Meslon, Je suys grandement marry de la mort du pauvre Castera, que je regrette autant qu’homme que j’aye perdu y a long temps, et de l’inconvenient advenu à Lafitte[1] et Ducasse[2]. Je m’en suys plainct à Monsieur, qui envoye son prevost pour en faire la justice : ce qu’il m’a promis et asseuré ; à quoy je tiendray la main. J’ay veu tout aujourd’huy nostre paix comme rompue. Le Roy nous accorde bien tous nos articles, mais il ne veult aucunement entendre de la Reolle. Monsieur nous offre Montsegur et Pemeyrole[3] ou Figeac, les deux que nous vouldrons choysir de ces troys, avec cent arquebuxiers de plus, et en oultre que d’Ussac sortira[4], et la Reolle demeurera en l’estat qu’elle doybt estre, executant l’edict. À quoi je n’ay voulu consentir, sans premier en avoyr l’advis des principaulx qui y ont interest et de noz eglises ; ce pendant nous avons prolongé la trefve de dix jours. À ceste cause, je vous prye le faire publier comme les catholicques feront et le faire estroictement garder ; et me venez trouver, incontinent à Bergerac. Que si les tours dudit Montsegur n’estoyent desmolyes, que l’on n’y touche plus. Et sur ce, prieray Dieu, Meslon, vous avoir en sa saincte et digne garde. De Coutras, ce viije decembre 1580.

Vostre bon maistre,


HENRY.


[5] Je vous prye assembler tous les gens de cheval et arquebuziers à cheval que pourrez, pour me venir trouver, d’aultant que les aultres ne gardent point la trefve, et croire ce que le sr Chalup[6] vous dira de ma part.

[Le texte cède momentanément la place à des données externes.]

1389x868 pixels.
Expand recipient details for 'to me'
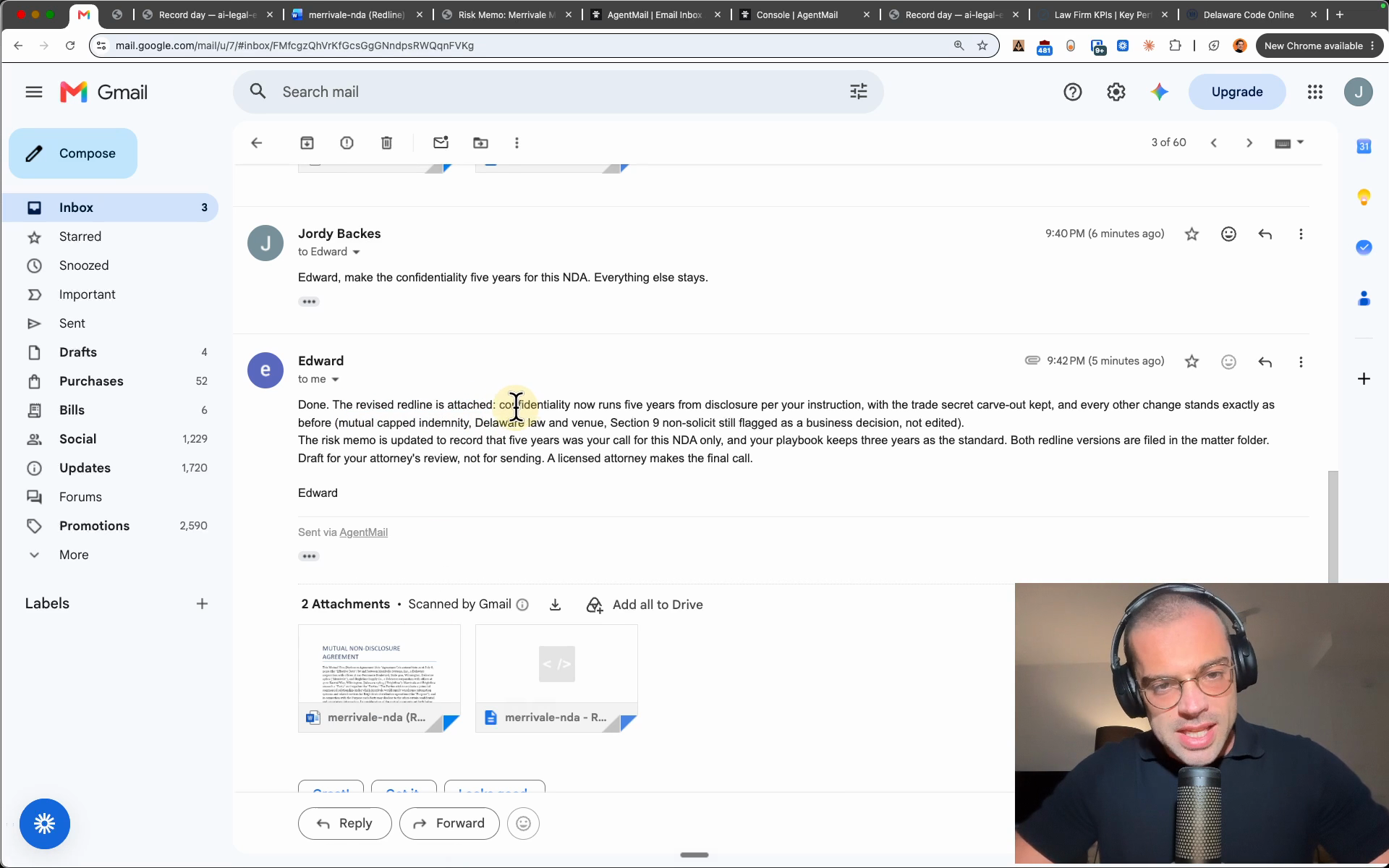pyautogui.click(x=335, y=380)
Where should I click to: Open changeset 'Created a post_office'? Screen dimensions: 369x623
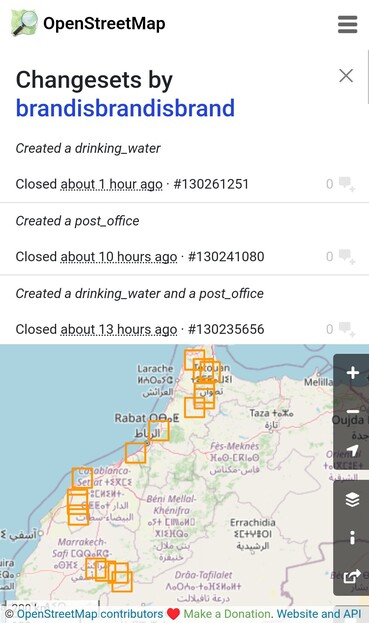click(77, 221)
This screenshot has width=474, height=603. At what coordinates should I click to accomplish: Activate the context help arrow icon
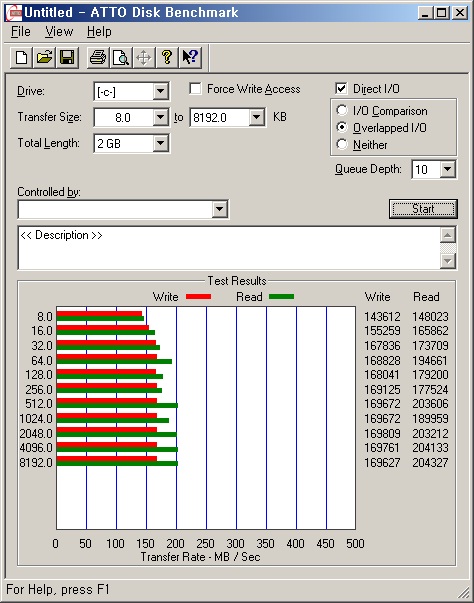click(190, 58)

  1. voyez, sur ce capitaine Lafitte ou la Fithe, la lettre du 10 novembre 1582.
  2. Ducasse ou du Casse, capitaine alors très-renommé, avait beaucoup de crédit dans le parti protestant, depuis qu’il avait enlevé aux catholiques la ville de Bazas, trois ans auparavant, à la suite d’un acte de violence pour lequel il obtint une abolition, par l’article 28 du traité qui se négociait en ce moment entre Monsieur et le roi de Navarre.
  3. Ou Puymirol, en Agénois, aujourd’hui chef-lieu de canton du département de la Gironde.
  4. Voyez ci-dessus, lettre entre le 17 et le 28 octobre 1578.
  5. Ce post-scriptum est de la main du roi.
  6. Il s’agit peut-être ici de Jérôme de Chalup, écuyer, conseiller du Roi, et lieutenant général au siège présidial de Bazas. Il était d’une famille de Périgord dont plusieurs membres furent maires de Périgueux, mais sur laquelle d’Hozier ne donne que des renseignements incomplets dans l’Armorial général de France.